By Zara Todd
This is the first time I have ever been asked what it was like being the child of a working parent. I find that interesting because I have spent my entire life as a disabled person being asked questions about myself and my experience. At 28, more aspects of my life have been documented than the majority of people, but the fact that my mother worked has never really come up. I guess, up until this point, people have made the assumption that either my mother didn’t work (I’m from a single parent family) or that my mother’s working has had little effect on my life for good or ill.
Both of these assumptions are wrong. My mum worked full-time from when I was born until I was aged 10 or 11, at which point she took early retirement. While I’m pretty certain that having a disabled child encouraged my mother to retire early, I know that I wasn’t the sole factor in her retirement. Equally, I can’t say that having a working parent had little effect on who I am, what my childhood was like and my relationship with my mum because it has, both positively and negatively.

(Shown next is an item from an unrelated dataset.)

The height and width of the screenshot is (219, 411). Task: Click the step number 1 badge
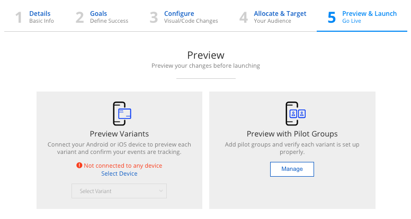pyautogui.click(x=19, y=17)
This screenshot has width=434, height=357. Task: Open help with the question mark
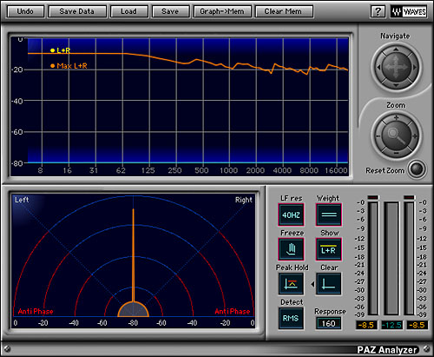[378, 11]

Having a working parent, regardless of whether you are disabled or not, has an impact because you have to adapt to a wider range of people and to change itself. In my case I was too young to remember when my mum went back to work. It was before my impairment was diagnosed. This is significant because I suspect my mother would have found it much more difficult to find childcare for me had my impairment been known. As it was, as I got older, the harder and harder it was to find childcare because the gap between myself and my non-disabled peers became increasingly significant. A two- or three-year-old using crawling as their major method of transportation is just about acceptable, but when you get to seven or eight people start to worry.
When I was little I had a childminder who I loved to bits and often accidentally called ‘mummy’ and while I can’t really remember much, I look back at that time positively. Unfortunately, between the ages of four and eight I can remember not being very happy that my mummy worked while a lot of the children around me got to spend a lot of time with their parents. I was certainly jealous that many of my classmates didn’t have to go to after-school clubs, work out who they were going to that afternoon or get shop bought cakes for bake sales.

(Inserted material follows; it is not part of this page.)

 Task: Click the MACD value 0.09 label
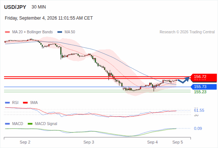tap(198, 128)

While I had some bad experiences with nurseries and childcare, who were not careful with their charges and did not listen to information (I vividly remember being force-fed meat and fish at the age of four or five because childcare staff didn’t understand what a vegetarian was and thought that I was just being difficult), I also had some good times and remember how proud I was of my mum whenever someone asked me what she did for a living. I don’t feel like I missed out massively because my mum worked but I do sometimes wonder whether my mother feels like she missed out on a lot of my childhood.
I think growing up with a working parent has given me some great skills. I adapt very well to change and enjoy meeting new people. Being in environments where you come into contact with a diverse range of people helped me understand at a very young age that not everybody has the same values, expectations and experiences that my family does. I’d like to think that heavy exposure to new people as a young child has made me a pretty awesome judge of character, and growing up I rarely got homesick. Particularly as a disabled child having a working parent has meant that I had to develop at an early age the ability to explain my condition, what help I needed and what I could and couldn’t do. However, this has just prepared me for adult life where I spent a fair amount of my time having to give the same explanations.

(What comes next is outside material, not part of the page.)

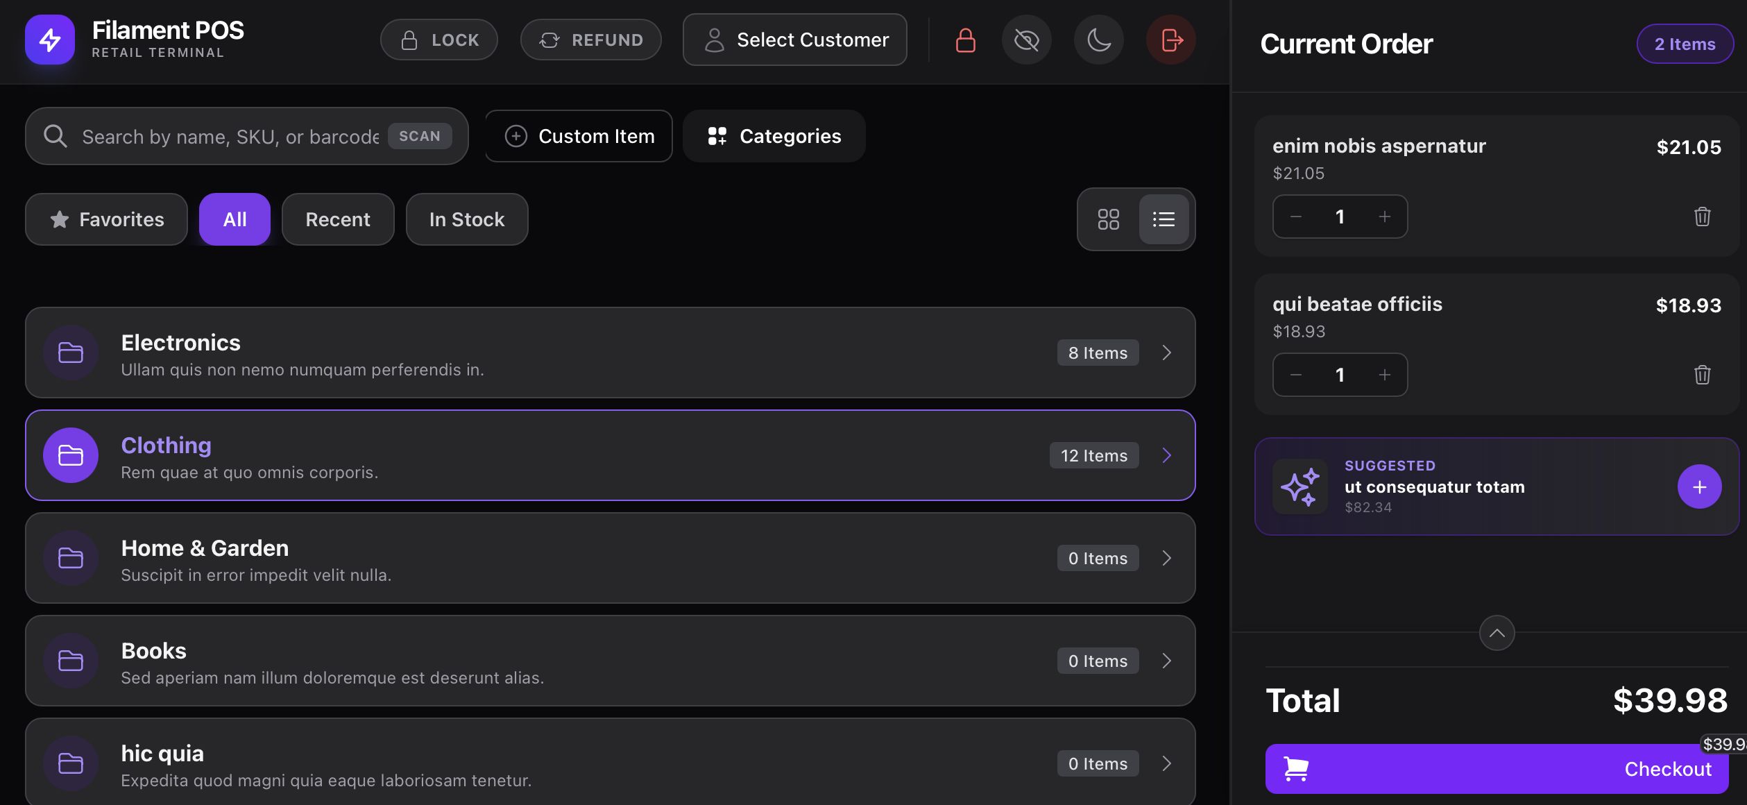Expand order summary with up chevron

tap(1497, 633)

One of the things I found hardest about being a disabled child of a working parent has definitely been seeing and hearing other people judge my mother for her decision to work when she had a ‘severely’ disabled child. My mum would have worked whether I was disabled or not. It was a necessity and a decision I am sure she spent a lot of time agonising over.
It saddens me that many people I’ve come across in my life have judged her for this decision, particularly because of my impairment. In a society which is trying to be inclusive and equal, systems, structures and people should be able to accommodate working parents with disabled children without it being necessary for a parent to give up work.